There’s conniving and plotting, comedy, melodrama, a tiny bit of romance, and a heck of a lot of action.
I deeply enjoyed Seven Souls but, that said, I am willing to deeply suspend my disbelief. Watching a stage play on film is neither like being at play nor is it like watching a film. We don’t have the buzz of the “live” house, breathing the same air as the actors, knowing at any moment they could do anything, but we also don’t have the faux-reality of the feature film. When a peasant’s hands get chopped off in the first few minutes of the Seven Souls, quite a few people in my screening giggled at the obviously fake blood that squirted out. It’s theater, not film, but it is on film and it can be hard to let go of the idea that film is “reality.”
Unlike us, the Japanese seem to be used to the idea of the stage play on film thanks to their wonderful habit of releasing stage plays on home video formats. But Seven Souls is part of a series called ゲキ X シネ (Theater X Cinema) from the Gekidan Shinkansen theater troupe (劇団☆新感線) that went beyond DVD, right into movie theaters. And the difference the scale makes is incredible. Seven Souls is filmed and edited very similarly to other Japanese stage play DVDs I’ve seen where the camera seems to flit seamlessly from a wide audience perspective to being on stage in the actors’ faces but having those faces be huge on the cinema screen made everything more intense, more immediate than it would be on my television at home. We could really see the beads of sweat, leg hair, costume details in a way that would have been impossible even from the front row of the theater where it had been filmed.
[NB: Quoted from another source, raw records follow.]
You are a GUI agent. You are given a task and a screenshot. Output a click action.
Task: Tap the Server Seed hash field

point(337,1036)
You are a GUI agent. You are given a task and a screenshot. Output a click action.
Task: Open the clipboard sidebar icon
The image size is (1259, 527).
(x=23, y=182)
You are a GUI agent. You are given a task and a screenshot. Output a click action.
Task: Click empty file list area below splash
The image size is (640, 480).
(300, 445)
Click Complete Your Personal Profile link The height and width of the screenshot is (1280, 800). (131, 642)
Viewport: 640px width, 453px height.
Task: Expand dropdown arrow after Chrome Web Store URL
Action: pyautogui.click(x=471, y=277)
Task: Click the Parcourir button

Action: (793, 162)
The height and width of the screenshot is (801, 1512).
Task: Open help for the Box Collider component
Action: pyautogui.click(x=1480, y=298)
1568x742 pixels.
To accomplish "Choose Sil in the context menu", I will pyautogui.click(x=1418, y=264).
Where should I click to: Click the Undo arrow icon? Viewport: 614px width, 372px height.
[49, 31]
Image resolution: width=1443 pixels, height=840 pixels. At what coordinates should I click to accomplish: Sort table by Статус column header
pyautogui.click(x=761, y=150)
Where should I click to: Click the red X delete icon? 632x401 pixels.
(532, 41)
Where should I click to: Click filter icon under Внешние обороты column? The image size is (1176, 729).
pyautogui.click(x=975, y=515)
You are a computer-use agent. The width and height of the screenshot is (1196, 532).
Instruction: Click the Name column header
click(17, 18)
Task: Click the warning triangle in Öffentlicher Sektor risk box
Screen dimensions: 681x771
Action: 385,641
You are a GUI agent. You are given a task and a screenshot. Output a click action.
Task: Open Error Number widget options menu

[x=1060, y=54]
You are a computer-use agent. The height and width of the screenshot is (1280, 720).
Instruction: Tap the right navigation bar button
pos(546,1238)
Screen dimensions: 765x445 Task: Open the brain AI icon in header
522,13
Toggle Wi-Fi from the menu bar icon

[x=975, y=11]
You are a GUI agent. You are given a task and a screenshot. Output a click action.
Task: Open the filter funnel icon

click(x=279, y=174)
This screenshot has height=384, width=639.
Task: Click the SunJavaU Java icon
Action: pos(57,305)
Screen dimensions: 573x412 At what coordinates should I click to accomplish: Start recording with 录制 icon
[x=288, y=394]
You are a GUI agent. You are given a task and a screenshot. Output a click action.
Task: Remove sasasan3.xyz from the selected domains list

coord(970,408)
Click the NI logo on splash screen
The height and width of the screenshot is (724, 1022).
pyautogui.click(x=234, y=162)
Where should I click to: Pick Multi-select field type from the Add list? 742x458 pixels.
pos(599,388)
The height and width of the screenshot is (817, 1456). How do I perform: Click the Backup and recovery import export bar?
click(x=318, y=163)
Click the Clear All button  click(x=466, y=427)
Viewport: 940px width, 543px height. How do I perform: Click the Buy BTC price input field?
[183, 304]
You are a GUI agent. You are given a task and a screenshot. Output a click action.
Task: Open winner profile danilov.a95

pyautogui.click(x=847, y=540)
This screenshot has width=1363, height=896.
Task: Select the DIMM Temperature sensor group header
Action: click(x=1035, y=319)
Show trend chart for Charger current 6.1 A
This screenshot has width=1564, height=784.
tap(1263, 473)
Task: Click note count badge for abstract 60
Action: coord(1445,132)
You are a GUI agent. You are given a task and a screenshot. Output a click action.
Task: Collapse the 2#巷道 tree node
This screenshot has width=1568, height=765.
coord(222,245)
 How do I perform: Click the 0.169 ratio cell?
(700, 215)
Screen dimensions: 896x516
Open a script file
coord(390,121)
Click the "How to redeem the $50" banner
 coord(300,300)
The scale of the movie screen added a completely new and totally unexpected dimension to the experience.
And then there was the play itself. The story, the actors, everything. Seven Souls isn’t traditional kabuki but “Inoue Kabuki,” a style named after Gekidan Shinkansen playwright and director Inoue Hidenori. As far as I can tell, “Inoue Kabuki” still uses traditional settings and themes but uses modern acting and includes roles for ladies, who get to use swords and guns just like the men. One thing I haven't seen mentioned in any of the English language material is that the production of Seven Souls filmed for the movie was substantially reworked from the original version. In the original version, the wandering samurai Sutenosuke and demonic Tenmao are played by the same actor (most famously Furata Arata from 13 Assassins) and the second act is given a completely different flavor because of that.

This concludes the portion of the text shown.